To get you in the mood for both releases, here are ten of the best tracks from Prince’s epic career so far, in no particular order…
I Wanna Be Your Lover
Despite spending twice his recording advance on making it, Prince’s first album For You failed to produce any major hits. So it was this smash, the lead track of his eponymous sophomore album, that really trust him into the public eye. It’s a great piece of late 70s disco, already touching of Prince’s favourite subject – seducing beautiful ladies.
(Taken from: 1999)
It would be his fourth album 1999 that truly made Prince a megastar. The title track, a simple ode to partying, is still one of his one his greatest floor-fillers, with its pounding keyboards and infectiously funky guitars.
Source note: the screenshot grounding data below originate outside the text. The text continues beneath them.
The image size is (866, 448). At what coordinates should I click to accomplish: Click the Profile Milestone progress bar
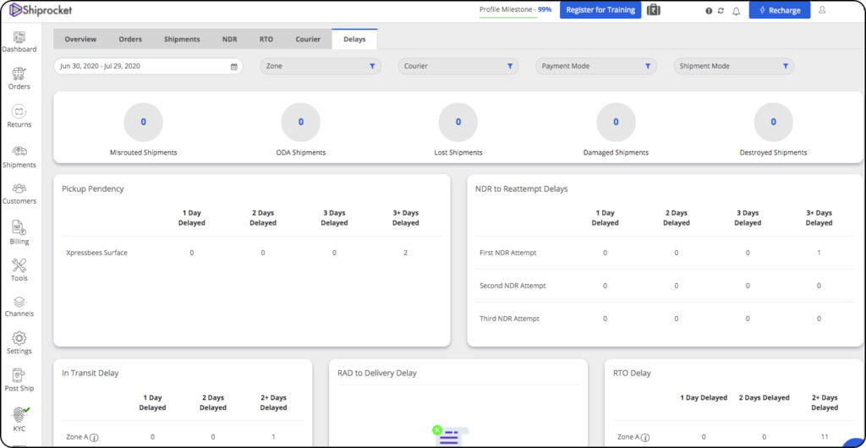[515, 17]
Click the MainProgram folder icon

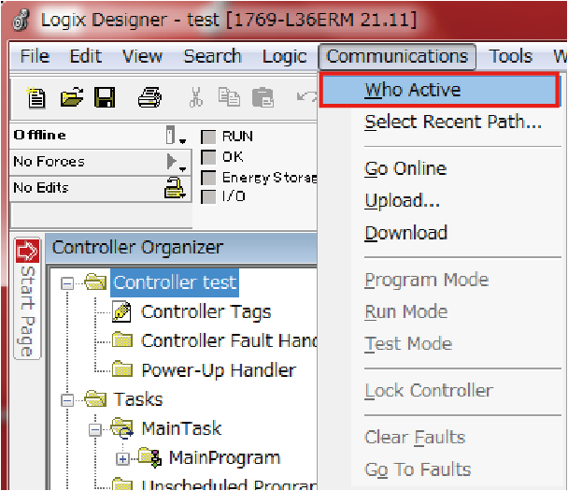[x=151, y=458]
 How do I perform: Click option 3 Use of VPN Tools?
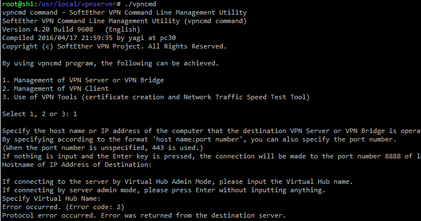(156, 97)
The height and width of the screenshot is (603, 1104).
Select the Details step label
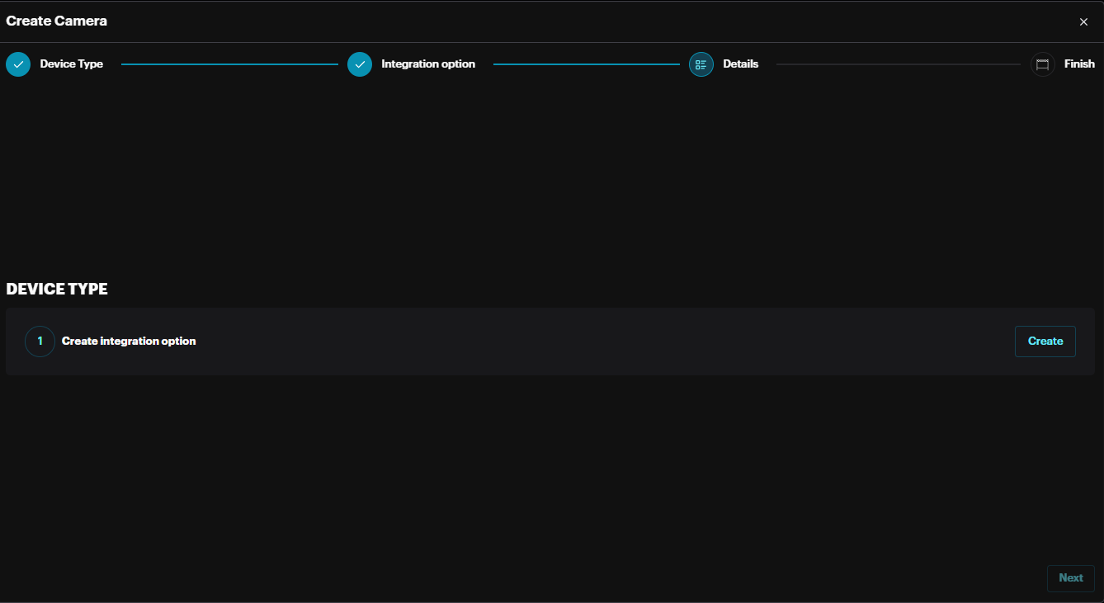(x=740, y=64)
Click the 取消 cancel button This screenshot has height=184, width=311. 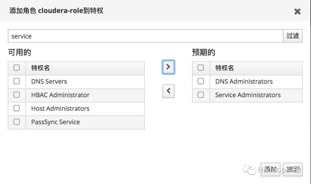point(293,169)
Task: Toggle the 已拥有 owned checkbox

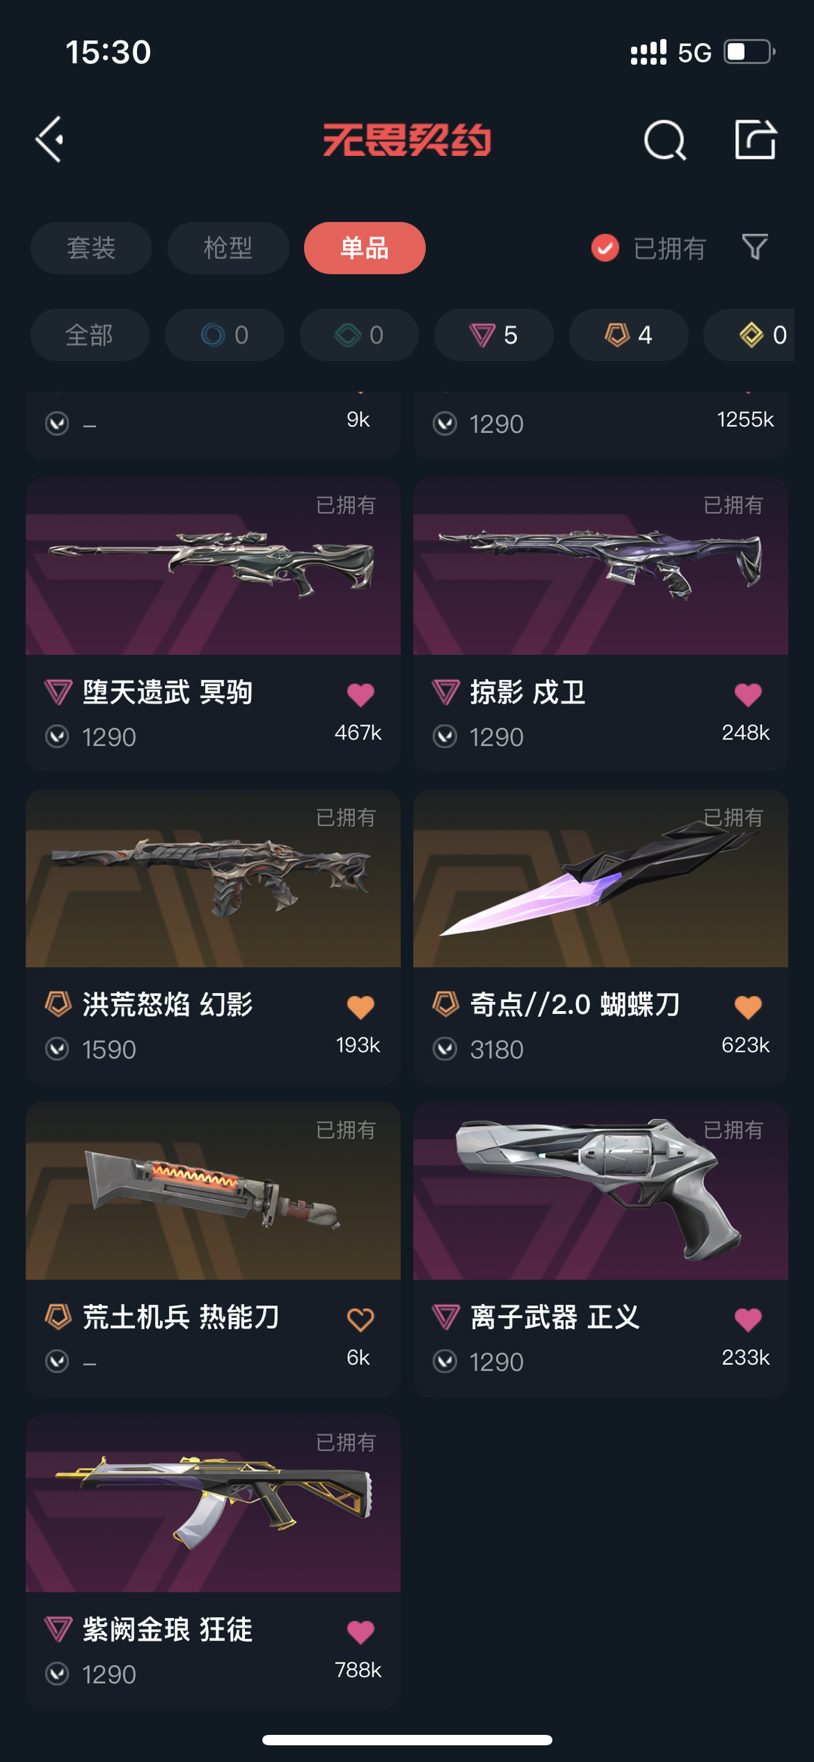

The chorus also created a phrase to indicate how great your night is going to be that’s still used today, despite it being over a decade since the night he’s singing about.
(Taken from: Purple Rain)
By 1984, Prince was a superstar. He was now big enough to make the move over to cinema, taking the starring role as an alternate world version of himself known as ‘The Kid’ in Purple Rain. As a film it’s rather silly, but as recording of an artist at the peak of his powers, it’s incredible. The nine-minute title track, which closes out the film, is one of the most epic things Prince has ever done.
(Taken from: Around The World In A Day)
The biggest single from his seventh album Around The World In A Day, saw Prince take advantage of his Purple Rain success and start experimenting with his sound. As the title of the album suggested, ‘Raspberry Beret’ took influence from musical styles from all over the globe, including a string section and Middle Eastern finger cymbals clasping as it goes into the chorus.
(Taken from: Parade: Music From The Motion Picture Under The Cherry Moon)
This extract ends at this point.